# $$$ Whats Your Opinion? $$$



## CoWillie (May 31, 2010)

Let's say you get the fever for an ATV. You know it's alot of money for a toy but you go ahead, bite the bullet, bust the budget, cause you want to get a good one and get a $10,000 dollar machine.

Of course, to save money you plan on doing most of the pm service work your self but since you've got a new machine you'd like the dealer to at least do the first one to make sure there are no problems with EFI electronics and such.

Now at 10 hrs on the engine you need oil change, clean air filter, Drive belt check, and computer hook-up to check for fault codes.

In your opinion, whats the most they should charge?


----------



## Polaris425 (Dec 16, 2004)

should be free if you ask me.............. lol I've been quoted $80 before, however I've always done all that myself so.. I've never actually paid for it to know for sure.


----------



## filthyredneck (Feb 10, 2010)

I'm pretty sure the dealer quoted my dad around $80 on his first service back in 07 when he bought his brute new... Bought mine used (and little), put the wrench and a little money to it, and I now have what you see pictured below and I do all my own maintainance...alot of it thanks to MIMB.

_____

WHAT YOU NEED TO DO
**1.** Write out the part of the ATV service thread between "Of course, to" and "for fault codes.", inclusive.
**2.** Answer these questions using the ATV service thread:
(a) What price does the opening post give for the ATV that gets bought?
(b) How many hours are on the engine when the first service is due?
(c) What amount was Polaris425 quoted?
**3.** From the ATV service thread, list every item of work the opening post says is needed at the first service.

SUPPLIED DATA
_____

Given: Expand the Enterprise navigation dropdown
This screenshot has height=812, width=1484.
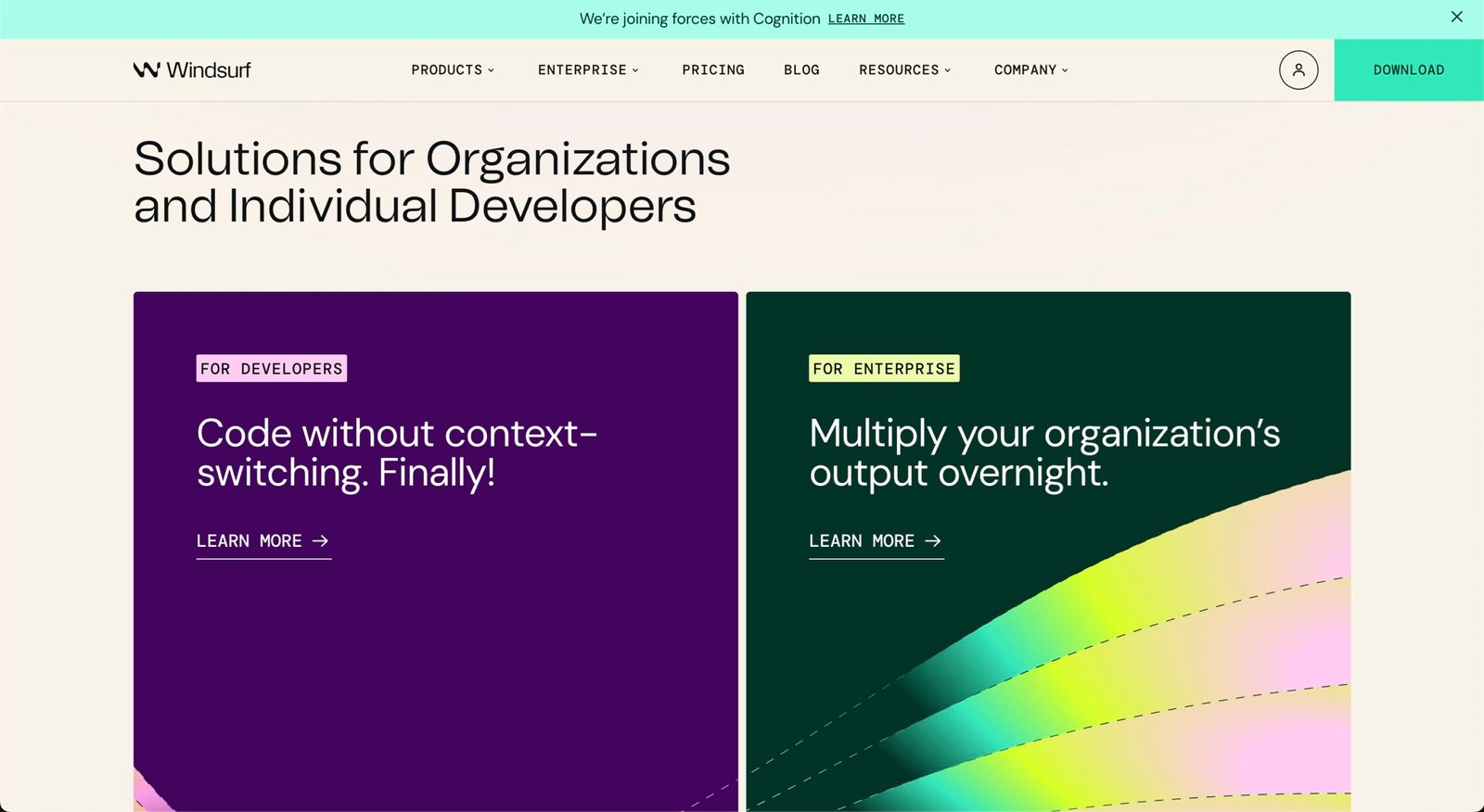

_____

RESULTS FOR THE EXERCISE
**1.**
Of course, to save money you plan on doing most of the pm service work your self but since you've got a new machine you'd like the dealer to at least do the first one to make sure there are no problems with EFI electronics and such.

Now at 10 hrs on the engine you need oil change, clean air filter, Drive belt check, and computer hook-up to check for fault codes.

**2.**
(a) $10,000
(b) 10 hours
(c) $80

**3.**
- Oil change
- Clean air filter
- Drive belt check
- Computer hook-up to check for fault codes